Top of DATA FOR REVIEW
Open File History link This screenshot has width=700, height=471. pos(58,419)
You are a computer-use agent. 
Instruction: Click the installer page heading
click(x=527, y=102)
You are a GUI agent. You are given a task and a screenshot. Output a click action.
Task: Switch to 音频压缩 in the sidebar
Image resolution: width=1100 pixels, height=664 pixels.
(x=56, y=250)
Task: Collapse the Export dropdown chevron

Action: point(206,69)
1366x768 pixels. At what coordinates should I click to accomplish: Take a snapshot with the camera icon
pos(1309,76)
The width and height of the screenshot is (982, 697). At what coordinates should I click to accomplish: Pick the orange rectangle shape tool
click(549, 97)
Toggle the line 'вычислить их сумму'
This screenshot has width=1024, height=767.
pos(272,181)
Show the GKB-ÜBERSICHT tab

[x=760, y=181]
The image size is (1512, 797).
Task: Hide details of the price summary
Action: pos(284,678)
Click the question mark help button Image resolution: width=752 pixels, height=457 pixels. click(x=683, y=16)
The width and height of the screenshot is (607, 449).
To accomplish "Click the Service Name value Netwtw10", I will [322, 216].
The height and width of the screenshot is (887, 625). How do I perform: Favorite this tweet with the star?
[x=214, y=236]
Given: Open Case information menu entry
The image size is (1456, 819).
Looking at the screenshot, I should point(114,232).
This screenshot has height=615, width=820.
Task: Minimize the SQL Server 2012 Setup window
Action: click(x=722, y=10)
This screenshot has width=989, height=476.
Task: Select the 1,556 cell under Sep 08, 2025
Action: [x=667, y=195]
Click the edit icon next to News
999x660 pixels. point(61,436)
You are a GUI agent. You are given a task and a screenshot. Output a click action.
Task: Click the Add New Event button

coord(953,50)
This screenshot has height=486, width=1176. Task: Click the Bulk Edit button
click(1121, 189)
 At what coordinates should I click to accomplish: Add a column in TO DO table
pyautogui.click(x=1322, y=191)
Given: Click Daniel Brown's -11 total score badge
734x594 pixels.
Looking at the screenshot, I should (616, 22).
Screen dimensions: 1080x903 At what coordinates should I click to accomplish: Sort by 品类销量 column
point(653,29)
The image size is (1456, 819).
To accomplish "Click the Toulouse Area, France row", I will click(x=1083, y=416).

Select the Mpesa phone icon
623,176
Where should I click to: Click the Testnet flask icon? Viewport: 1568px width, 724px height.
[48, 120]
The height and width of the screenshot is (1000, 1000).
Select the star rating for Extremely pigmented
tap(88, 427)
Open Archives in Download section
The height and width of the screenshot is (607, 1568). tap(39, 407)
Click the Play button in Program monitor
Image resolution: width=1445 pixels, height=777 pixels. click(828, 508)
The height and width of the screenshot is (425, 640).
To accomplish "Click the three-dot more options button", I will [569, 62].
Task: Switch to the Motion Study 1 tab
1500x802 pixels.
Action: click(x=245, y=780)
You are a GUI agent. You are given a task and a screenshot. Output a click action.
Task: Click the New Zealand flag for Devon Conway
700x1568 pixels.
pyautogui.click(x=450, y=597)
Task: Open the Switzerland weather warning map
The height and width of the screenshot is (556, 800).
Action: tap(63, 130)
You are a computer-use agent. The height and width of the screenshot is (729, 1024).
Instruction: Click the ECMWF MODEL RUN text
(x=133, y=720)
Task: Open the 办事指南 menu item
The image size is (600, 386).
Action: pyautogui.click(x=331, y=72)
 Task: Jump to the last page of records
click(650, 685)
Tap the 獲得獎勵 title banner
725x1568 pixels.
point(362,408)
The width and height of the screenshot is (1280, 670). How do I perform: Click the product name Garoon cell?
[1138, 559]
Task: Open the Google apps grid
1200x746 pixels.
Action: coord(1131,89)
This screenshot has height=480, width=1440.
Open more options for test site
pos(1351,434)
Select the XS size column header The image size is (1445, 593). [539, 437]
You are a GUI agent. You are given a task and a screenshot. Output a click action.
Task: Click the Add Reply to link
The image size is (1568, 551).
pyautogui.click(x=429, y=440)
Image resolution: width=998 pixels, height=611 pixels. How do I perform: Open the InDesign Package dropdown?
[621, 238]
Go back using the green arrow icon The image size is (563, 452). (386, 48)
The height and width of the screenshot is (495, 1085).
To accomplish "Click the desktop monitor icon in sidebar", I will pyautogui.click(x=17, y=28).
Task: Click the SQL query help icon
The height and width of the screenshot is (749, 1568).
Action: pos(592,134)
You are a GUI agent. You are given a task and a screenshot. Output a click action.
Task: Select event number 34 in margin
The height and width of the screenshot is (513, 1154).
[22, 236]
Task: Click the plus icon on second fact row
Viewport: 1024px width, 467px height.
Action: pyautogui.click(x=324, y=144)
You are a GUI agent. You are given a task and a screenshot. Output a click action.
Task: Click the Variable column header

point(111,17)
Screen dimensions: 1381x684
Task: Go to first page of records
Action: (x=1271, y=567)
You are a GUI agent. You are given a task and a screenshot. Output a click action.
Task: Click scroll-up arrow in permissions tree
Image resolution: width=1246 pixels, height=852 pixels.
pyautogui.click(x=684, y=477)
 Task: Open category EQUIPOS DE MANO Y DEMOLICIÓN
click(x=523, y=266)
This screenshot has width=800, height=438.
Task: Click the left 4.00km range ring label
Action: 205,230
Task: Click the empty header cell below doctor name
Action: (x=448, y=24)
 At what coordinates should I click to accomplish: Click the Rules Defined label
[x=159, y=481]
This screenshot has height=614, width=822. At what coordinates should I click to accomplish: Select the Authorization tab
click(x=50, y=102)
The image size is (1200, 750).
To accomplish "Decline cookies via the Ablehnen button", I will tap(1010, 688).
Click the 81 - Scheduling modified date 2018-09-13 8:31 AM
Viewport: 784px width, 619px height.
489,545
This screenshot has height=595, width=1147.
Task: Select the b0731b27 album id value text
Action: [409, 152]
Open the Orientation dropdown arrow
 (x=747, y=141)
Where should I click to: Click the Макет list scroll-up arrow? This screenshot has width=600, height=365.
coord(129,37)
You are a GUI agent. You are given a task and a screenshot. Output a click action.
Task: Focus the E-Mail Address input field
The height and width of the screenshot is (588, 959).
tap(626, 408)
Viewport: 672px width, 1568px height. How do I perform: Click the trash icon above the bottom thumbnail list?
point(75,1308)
Bottom of DATA FOR REVIEW
## REQUIRED ACTION:
Please state how many lines of the records hold the word "sidebar", and write nothing but that number.

## RESPONSE TO THIS TASK:
2